Toys RU bankruptcy case could shake private equity

Toys R Us is long gone, but the former private equity owners still can’t shake it.

Send the news: A US bankruptcy court judge has ruled that a group of former top executives and directors of the bankrupt retailer, including partners of Bain Capital and KKR, may be sued.

Looking back: In 2017, Toys R Us went bankrupt, causing some 3,000 employees to lose their jobs.

  • There was enough guilt to go around. The PE firms for too much debt. The senior lenders for refusing to negotiate. Management for not innovating.
  • The PE firms would later create a $20 million severance fund for laid-off workers. Also at the GP level, they realized a slight gain on Toys, even though LPs were wiped clean.

The case: Creditors allege that the company spent about $600 million on goods and services between filing Chapter 11 bankruptcy and liquidating its stores, without sufficiently disclosing to sellers that the company’s finances were so bad that closures were likely. .

  • Plaintiffs also object to the advisory fees paid to the firm’s private equity sponsors between 2014 and 2017, plus certain management bonuses.
  • Judge Keith Phillips allowed both claims. However, he dismissed allegations that the company’s decision to seize financing for debtors would be a breach of fiduciary duty.

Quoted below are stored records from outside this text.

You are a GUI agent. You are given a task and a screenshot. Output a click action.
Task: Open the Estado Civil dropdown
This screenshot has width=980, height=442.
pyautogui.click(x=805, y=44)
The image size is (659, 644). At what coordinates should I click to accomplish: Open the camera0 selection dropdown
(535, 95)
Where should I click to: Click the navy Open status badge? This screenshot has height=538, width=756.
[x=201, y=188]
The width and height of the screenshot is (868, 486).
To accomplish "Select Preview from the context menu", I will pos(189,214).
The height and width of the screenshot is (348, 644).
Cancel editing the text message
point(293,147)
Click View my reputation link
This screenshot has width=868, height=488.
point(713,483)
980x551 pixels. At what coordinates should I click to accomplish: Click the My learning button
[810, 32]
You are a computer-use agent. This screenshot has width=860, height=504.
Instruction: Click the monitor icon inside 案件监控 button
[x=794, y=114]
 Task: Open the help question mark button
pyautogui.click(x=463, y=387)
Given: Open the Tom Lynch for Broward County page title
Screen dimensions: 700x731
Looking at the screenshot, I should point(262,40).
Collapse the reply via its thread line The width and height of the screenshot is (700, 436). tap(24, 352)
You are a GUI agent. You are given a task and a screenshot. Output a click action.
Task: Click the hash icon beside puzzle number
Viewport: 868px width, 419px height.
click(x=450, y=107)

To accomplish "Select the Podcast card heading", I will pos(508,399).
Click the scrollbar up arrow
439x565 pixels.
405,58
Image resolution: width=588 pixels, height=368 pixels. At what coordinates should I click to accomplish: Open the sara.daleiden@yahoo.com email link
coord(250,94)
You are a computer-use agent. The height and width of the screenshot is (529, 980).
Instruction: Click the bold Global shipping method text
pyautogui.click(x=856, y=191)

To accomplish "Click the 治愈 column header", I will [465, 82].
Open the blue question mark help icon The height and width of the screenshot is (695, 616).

What to know: Private equity representatives on boards of directors are generally covered by directors’ and officers’ liability insurance (D&O), although such policies typically include willful fraud exemptions.

  • No comment on Bain or KKR’s ruling, and it’s unclear how their specific D&O policies would (or would not) be applied if the firms lost in court.
  • It’s also worth noting a line from the defendants’ failed request for summary judgment, which doesn’t do much for the reputation of PE or people like former Toys CEO Dave Brandon: “As long as a company is not insolvent, the members of the board of directors owe a fiduciary duty to the company and its owners, and can take actions that benefit the owners to the detriment of the company.”

It comes down to: If creditors were to prevail, regardless of specific insurance coverage, it could shake the private equity model. In fact, they are arguing for a de facto chargeback from the private equity owners of the company, just as a PE fund would owe its limited partners as an investment to lose money, based on pre-insolvency fees.

  • In theory, this could apply to money earned today by PE directors on the board of a portfolio company.